Open anekix opened 5 years ago
The switch_db
context manager was built for this use case, is there anything preventing it use?
@bagerard switch_db
can be used only when db aliases are predefined when connection is established for the first time (Taken from here).
But in case of multi-tenant
architecture where dbs cannot be predefined but created at runtime.
ex. a new company database is created for when a company is registered (the architecture itself cannot be changed due to some domain requirements/ compliance)
I have the impression that there might be a workaround if you establish the connections on the fly and use switch_db. Assuming you are naming databases names with a predictable name (e.g organization name):
from mongoengine import *
from mongoengine.context_managers import switch_db
orgs = ['org1', 'org2', 'org3']
conn = connect() # establish a default connection
class MyDoc(Document):
name = StringField()
def __repr__(self):
return 'MyDoc name: {}'.format(self.name)
# Save 1 doc per database
for org in orgs:
print('establishing connection to db "{}"'.format(org))
connect(db=org, alias=org)
with switch_db(MyDoc, org):
print('Saving in {}'.format(org))
MyDoc(name='save_me_in_{}'.format(org)).save()
establishing connection to db "org1" Saving in org1 establishing connection to db "org2" Saving in org2 establishing connection to db "org3" Saving in org3
# Print what was saved
for org in orgs:
with switch_db(MyDoc, org):
print('Doc from db "{}": {}'.format(org, list(MyDoc.objects())))
Doc from db "org1": [MyDoc name: save_me_in_org1] Doc from db "org2": [MyDoc name: save_me_in_org2] Doc from db "org3": [MyDoc name: save_me_in_org3]
That being said and to be honest, your use case is for sure not MongoEngine's standard use case and I wouldn't recommend to start building a large application relying only on this workaround/pattern.
I hope this helps
yes, i am aware of this workraround but as you mentioned this pattern is not enough to start modeling a huge application based on this.whats worse is we loose all the other goodness that mongoengine provides. will it need a major refactor of mongoengine as this is a common usecase for many SaaS applications?
Good question.
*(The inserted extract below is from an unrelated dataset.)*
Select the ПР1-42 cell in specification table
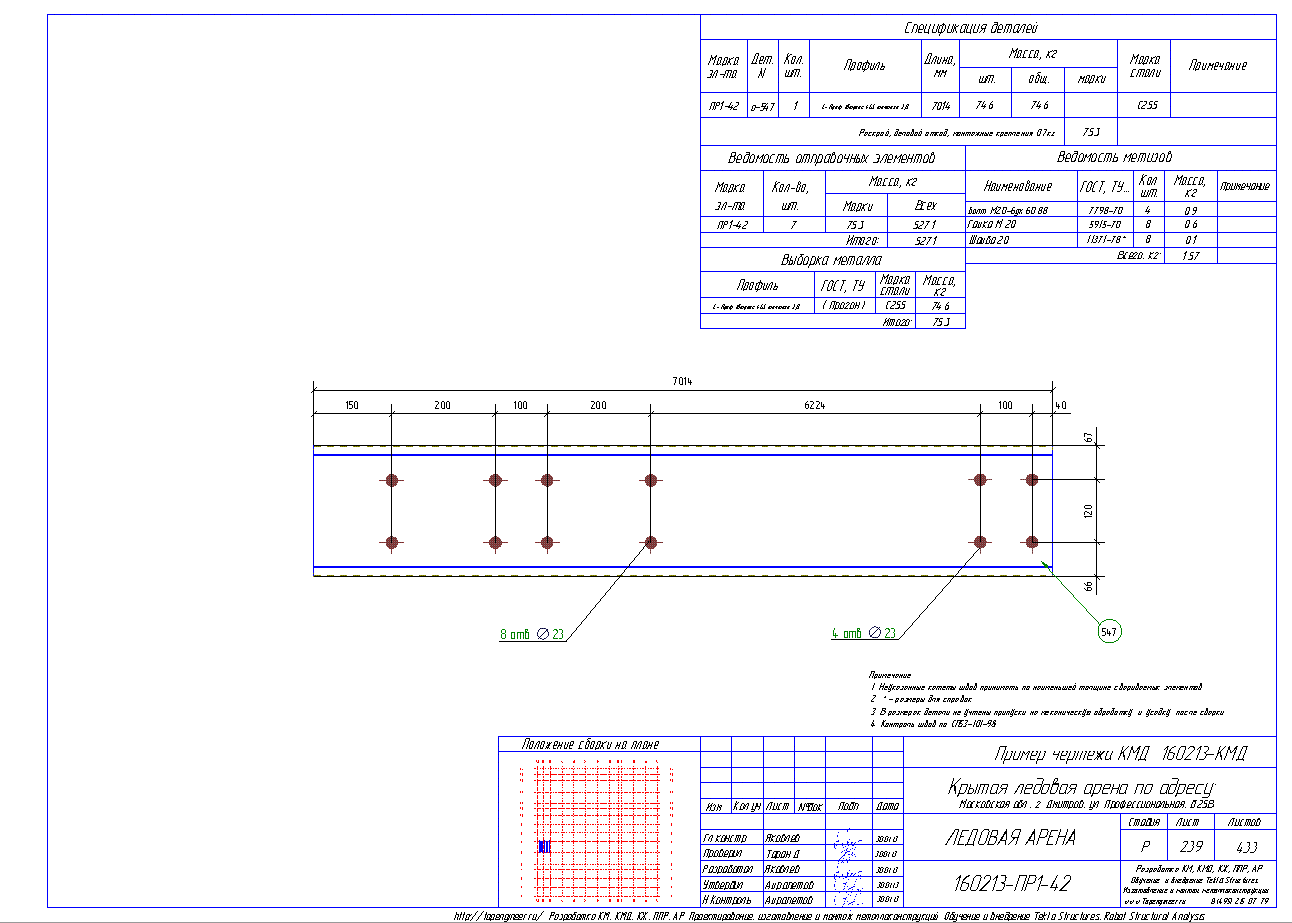This screenshot has height=923, width=1292. (x=723, y=105)
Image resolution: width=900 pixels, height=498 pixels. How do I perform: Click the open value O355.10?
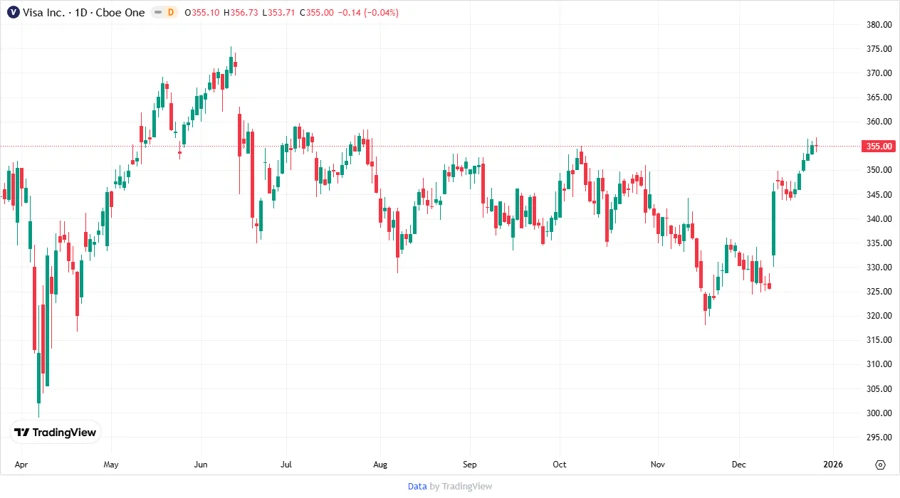point(201,11)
I'm afraid that it would be a complicated path to have all of mongoengine's feature working in a robust manner with such pattern. Additionally we haven't had that many demand for it and I don't think that django supports it so I really don't think its very common. And last but not least, we have limited development capacity right now and prefer putting effort into improving performance or bug fixing...
I am facing the same issue. For multi-tenant applications where there are varied sized customers its important that we have DBs/customer to prevent smaller one to suffer performance issue due to large customers.
Any new ideas how to come around this issue?
Hi Mongoengine users.
I faced this issue myself, and I tried to build something that would work 'around' mongoengine, not modifying internal objects, in order to keep the library safe with all its features. It has been a long journey !
A bit of context here may be usefull: I want to use several databases, one per tenant, and I want to read/write my objects from all those DBs. I use inheritance for several objects, and for some services I have several threads.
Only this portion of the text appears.